**Exercise aim**.
Copy out every line of the records in which "Task" can be found.

**Available data**.
-*-*-

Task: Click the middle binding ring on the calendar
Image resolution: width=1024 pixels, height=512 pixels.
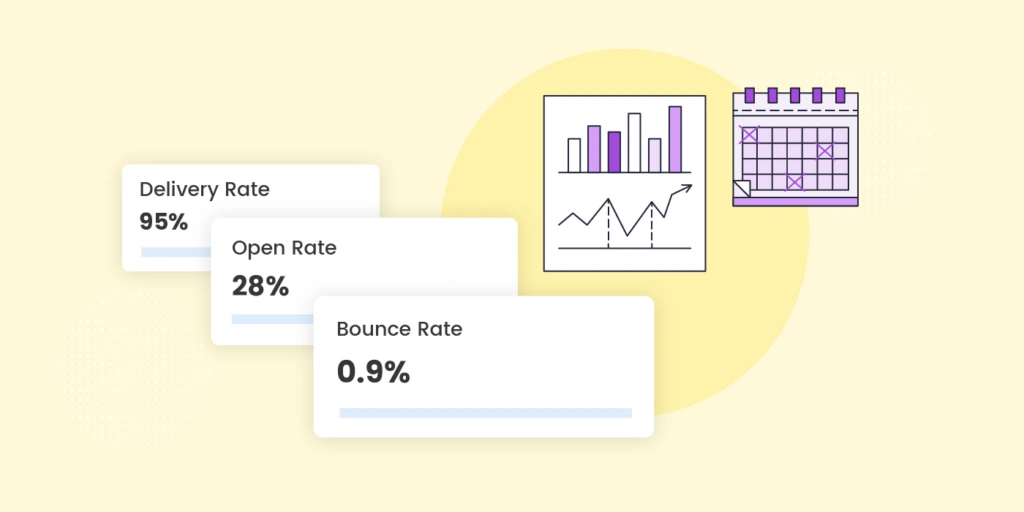Action: (796, 95)
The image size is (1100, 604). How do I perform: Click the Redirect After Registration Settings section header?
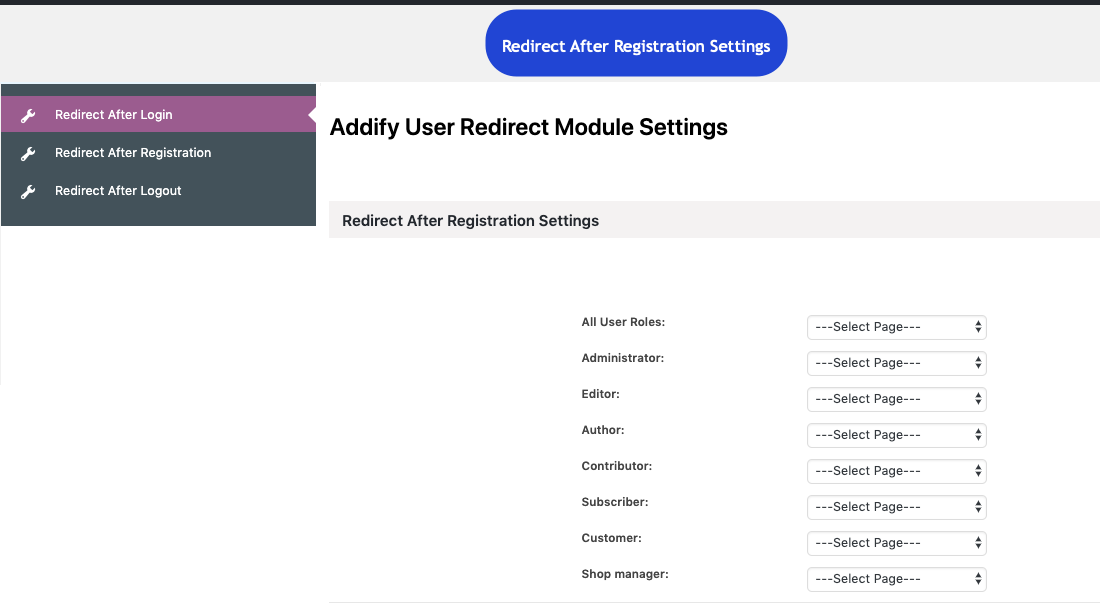[471, 220]
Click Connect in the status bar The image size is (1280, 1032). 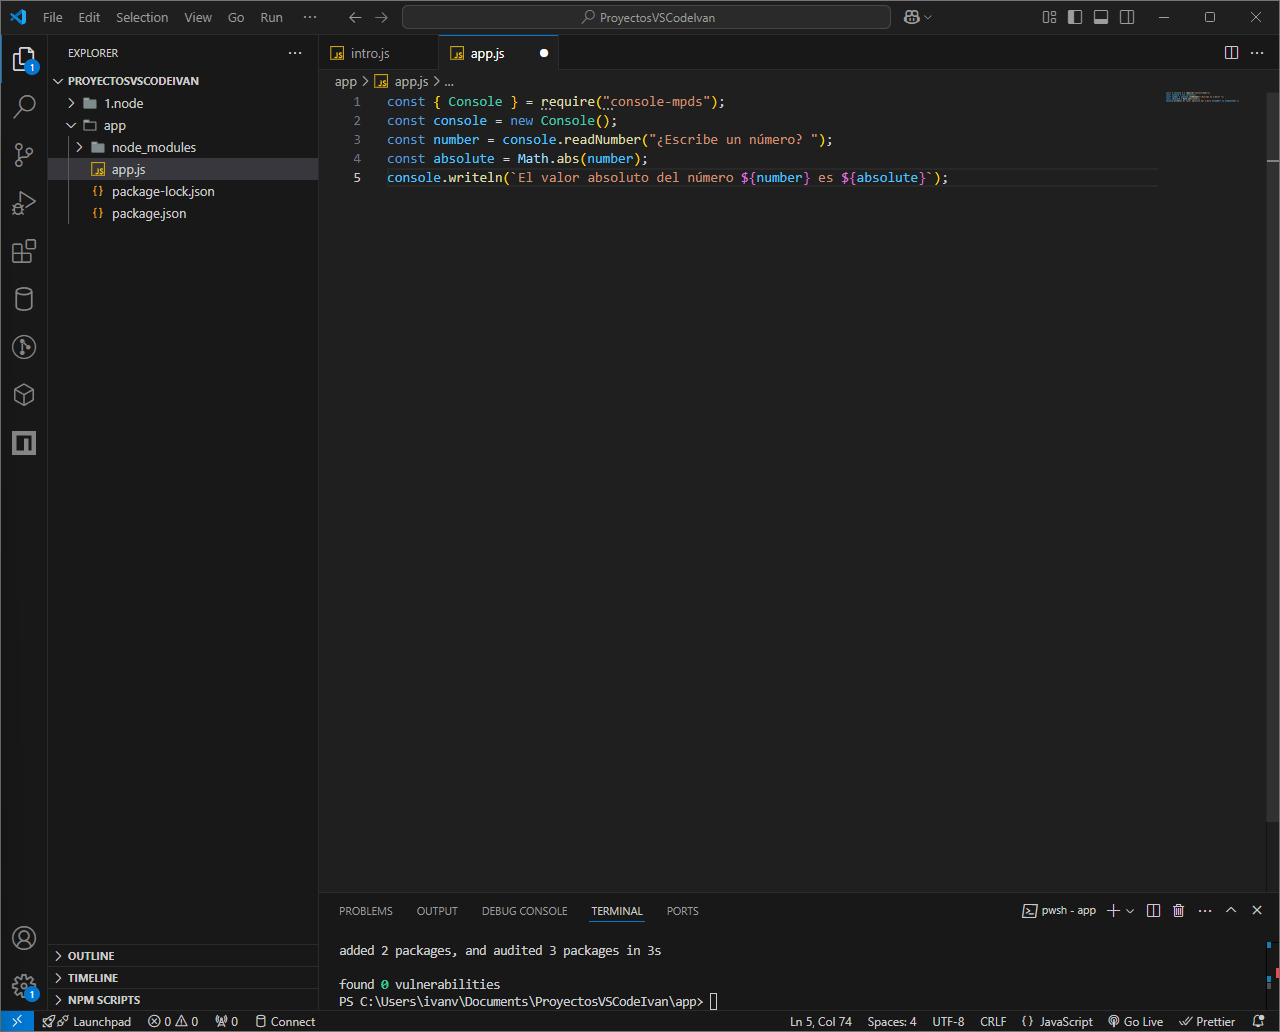285,1021
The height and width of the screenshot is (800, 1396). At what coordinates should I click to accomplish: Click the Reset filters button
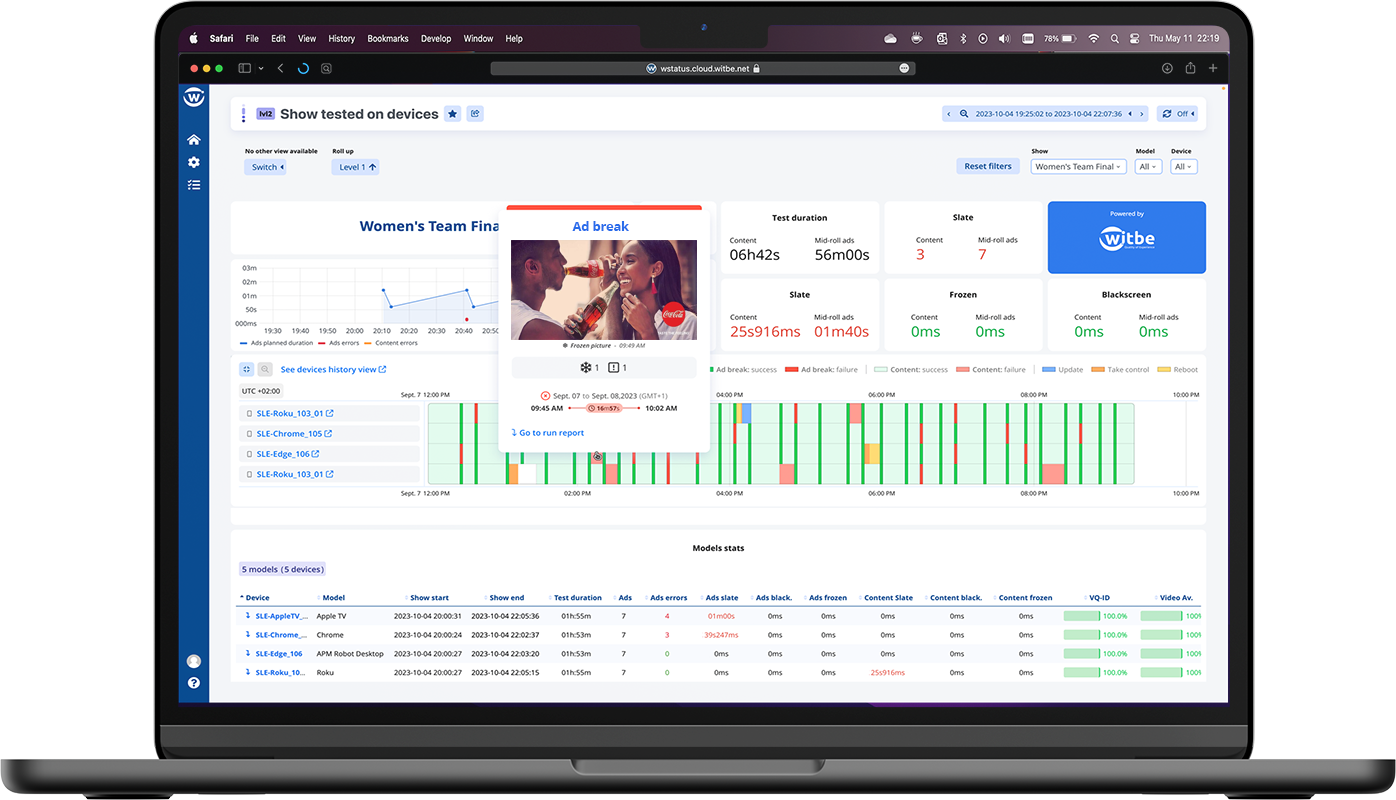[x=987, y=166]
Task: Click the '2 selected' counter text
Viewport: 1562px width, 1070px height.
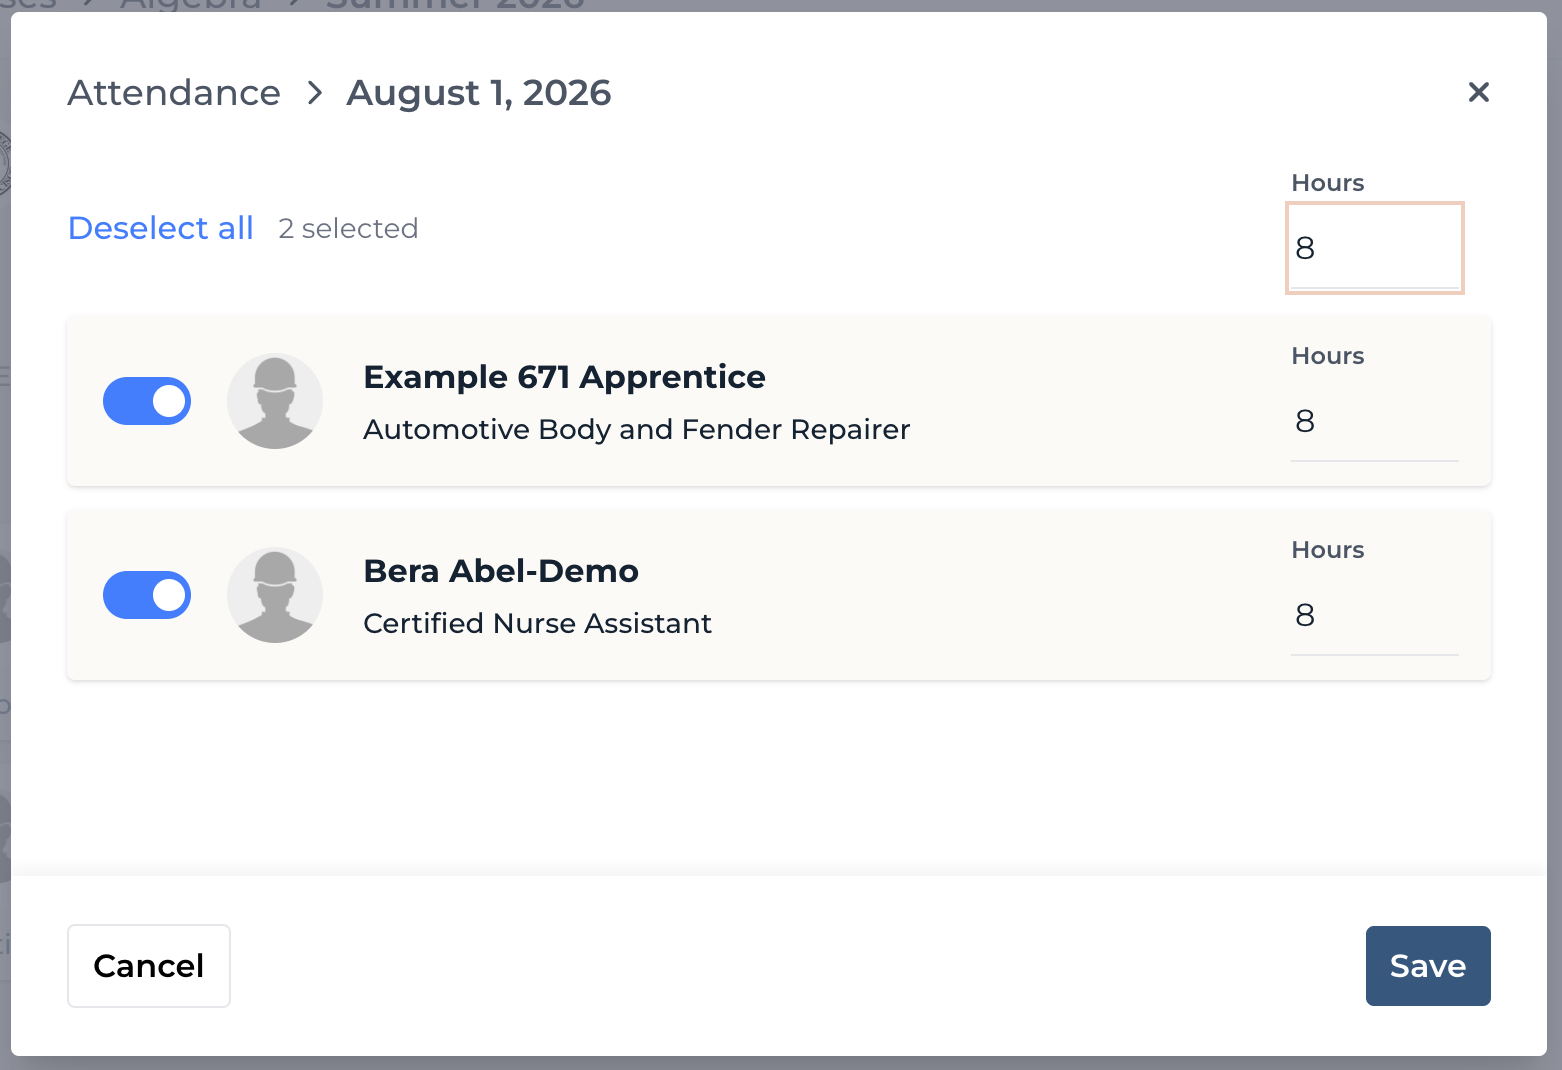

-*-*-

**Reply to the exercise**.
Task: Click the middle binding ring on the calendar
Task: Click the '2 selected' counter text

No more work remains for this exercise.